Before tackling my Thanksgiving Day's supper (which came at my nephew's apartment in the form of a steak this year instead of a turkey), I read through an article in the November ACM Queue about potential data reliability issues with high-capacity hard disks. The concerns over these new HDDs — certain to be a hit with storage-hungry, content-creating Mac users — made me rethink my backup and archive strategy as well as what kind of storage I will need for Leopard's Time Machine snapshots.
The article in question, Hard Disk Drives: The Good, The Bad and The Ugly, is a technical article by Jon Elerath, a manager of reliability engineering at enterprise storage company Network Appliance. It discusses a range of reliability issues inherent in drives using super-low-flying read/write heads and perpendicular magnetic recording technology to increase capacities. These technologies are now in use on desktop drives with a capacity of 1TB and in the highest-capacity notebook drive on the market.
The new technology required to achieve these capacities is not without concern. Are the failure mechanisms or the probability of failure any different from predecessors? Not only are there new issues to address stemming from the new technologies, but also failure mechanisms and modes vary by manufacturer, capacity, interface, and production lot.
Of course, this article is aimed at storage professionals and managers of RAID systems and servers. That market segment increasingly includes Mac customers, however, the lure of high-capacity storage is felt by a much larger group of Mac users, whose business and personal workflows handle large content files and valuable content.
The article starts out with an interesting decision tree on potential read problems with HDDs, some of these can be "operational," with an electrical cause or a misalignment of the head assembly and the data on the disk surface. The other branch of the tree concerns "latent" failures, which I found the most troubling.

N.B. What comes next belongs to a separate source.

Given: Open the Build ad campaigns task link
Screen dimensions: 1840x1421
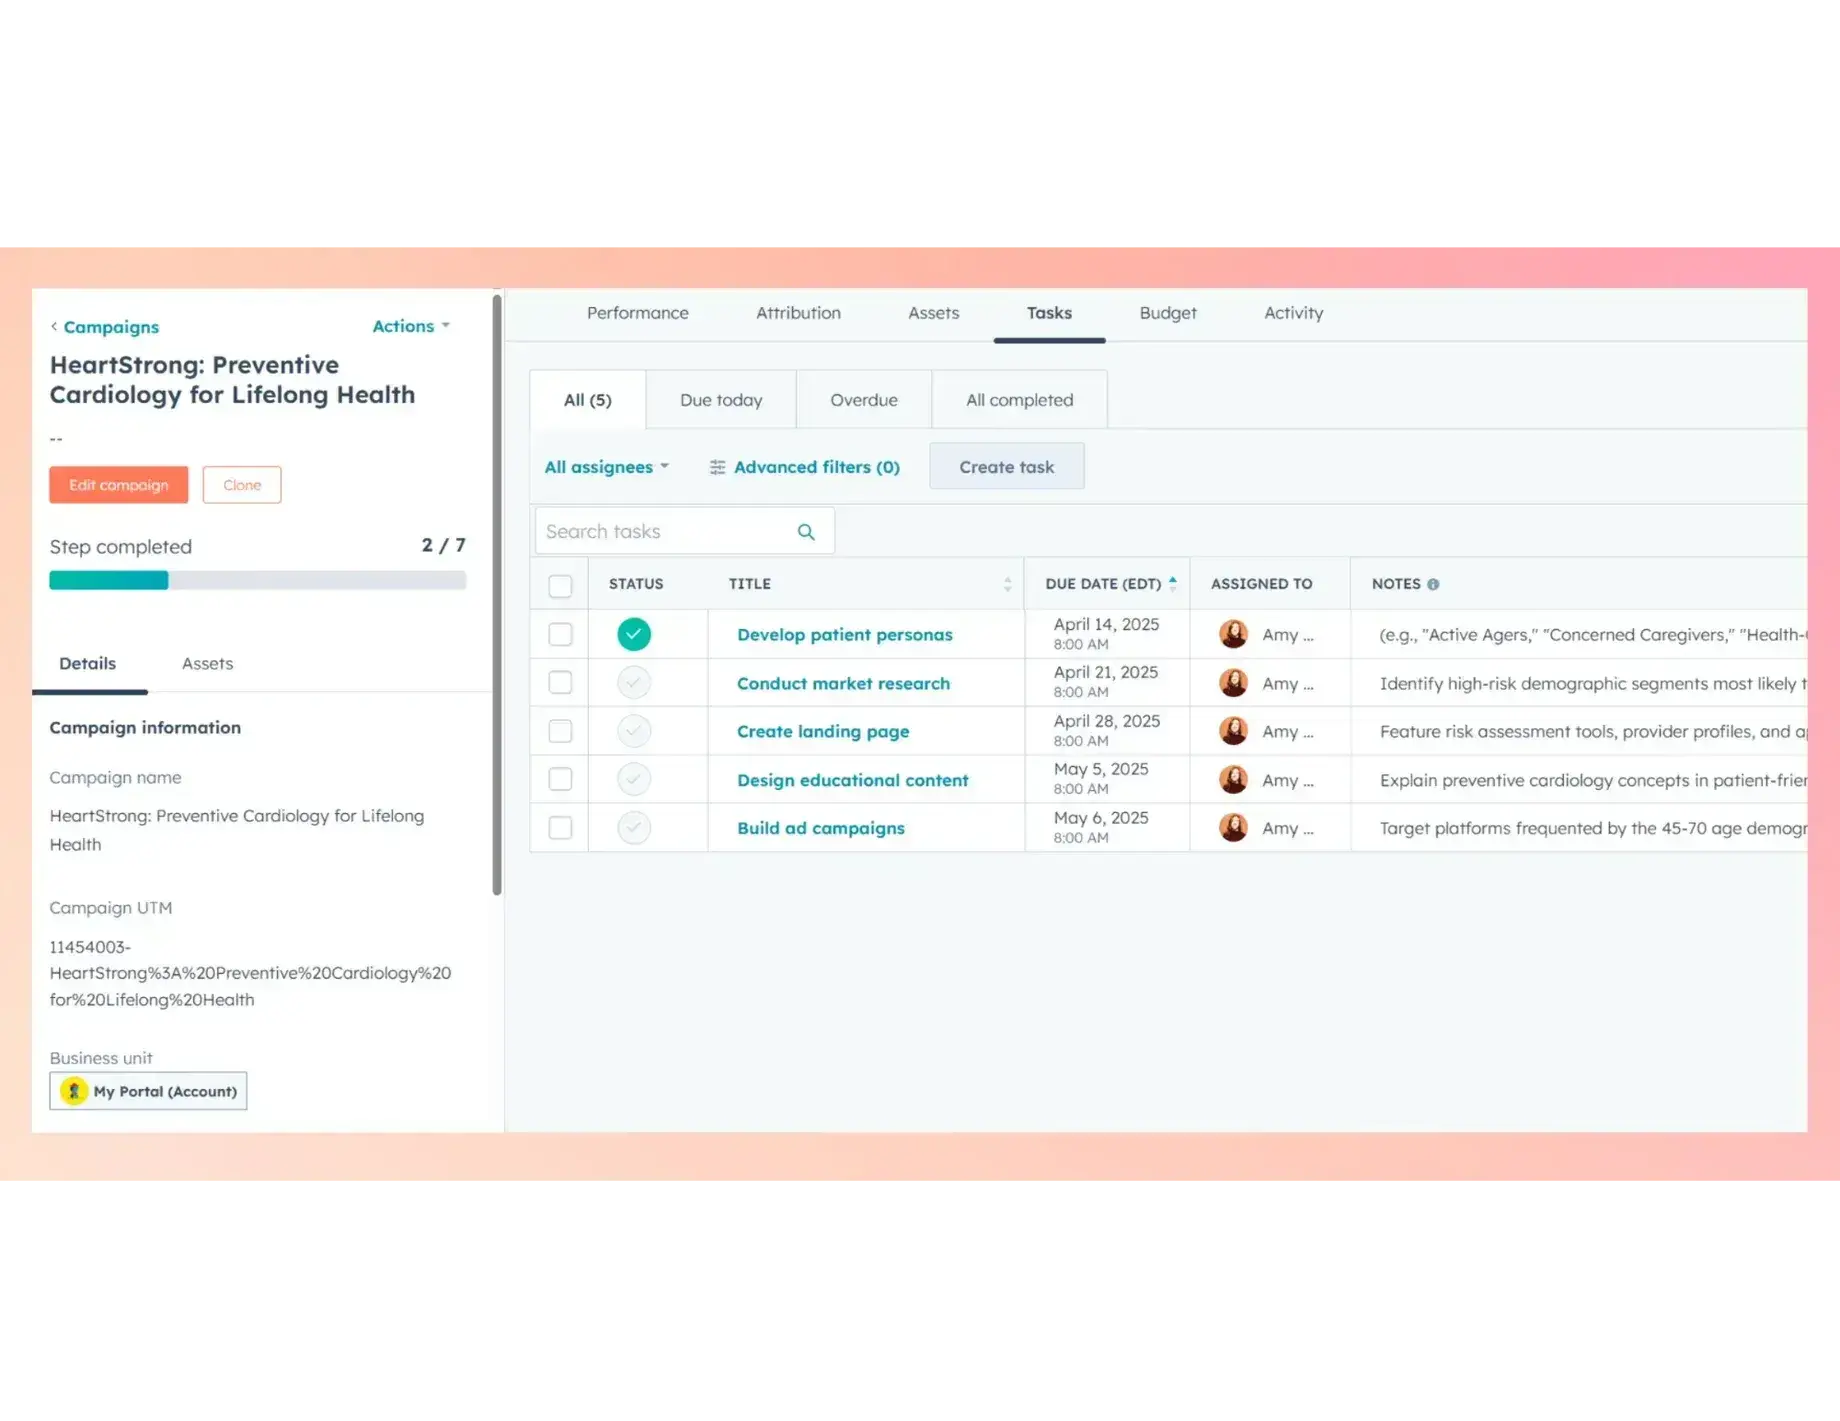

Failures where the data is still good and uncorrupted such as happen with a problem with electrical, mechanical, or magnetic function impairment can be more-easily detected and accommodated. But the next-generation of high-capacity mechanisms could be more susceptible to data corruption. Worse, this is the leading problem with HDDs, according to research described in the report.
Elerath says: "Hard-disk drives don't just fail catastrophically. They may also silently corrupt data."
Part of the problem is one of scale, it appears by my reading. Hard disk technology is really a miracle of manufacturing and engineering. However, issues that weren't such a problem before in lower-capacity media and with previous read/write head technologies, may crop up when way more data is packed into the same small place. According to the paper, a complex mix factors can increase the chance for "latent" defects.
Latent defects are the most insidious kinds of errors. These data corruptions are present on the HDD but undiscovered until the data is read.
Of course, drives have algorithms in firmware to attempt to recover missing and corrupted data. The mechanism looks "off-track" or around the place it thinks the data should be. In a RAID system, the controller reconstructs the missing data using the parity information. If you don't have redundancy (like most of us), then you can only hope that the drive can recover the data.
Depending on the size of the media defect, this may be a few blocks or hundreds of blocks. As the areal density of HDDs increases, the same physical size of defect will affect more blocks or tracks and require more time for re-creation of data. One tradeoff is the amount of time spent recovering corrupted data. A desktop HDD (most ATA drives) is optimized to find the data no matter how long it takes. In a desktop there is no redundancy and it is (correctly) assumed that the user would rather wait 60 seconds and eventually retrieve the data than have the HDD give up and lose data.
But will the OS or the application or even the user wait 60 seconds? Most applications will time out in that span. And that the drive attempts to find the data doesn't mean that it will eventually find it — that's why servers use RAID.
So, what does all this mean in for Mac users? Here's my first take:
RAID Level 1. To protect against data rot, a single drive isn't good enough anymore. I suggest that users consider a mirrored array for a Time Machine drive. The hope would be that one of the drives will correctly read and store your data correctly and then retrieve it. This is the most expensive choice for data, however, it is a simple and effective solution.
Coddle your drives. With more data packed onto a platter, modern hard drives are more susceptible to physical problems. Make sure that you have a good, cushioned case for your notebook.
I'm always amazed that people will spend $1K or $2K on a notebook and then brag about the cheap bag they have for it. And I don't put my notebook in an overhead anymore after a guy yanked his bag out and pulled my briefcase along with it.
This goes for desktop drives as well. Please treat 3.5-inch drives with respect and handle them with care — they are more fragile than notebook drives.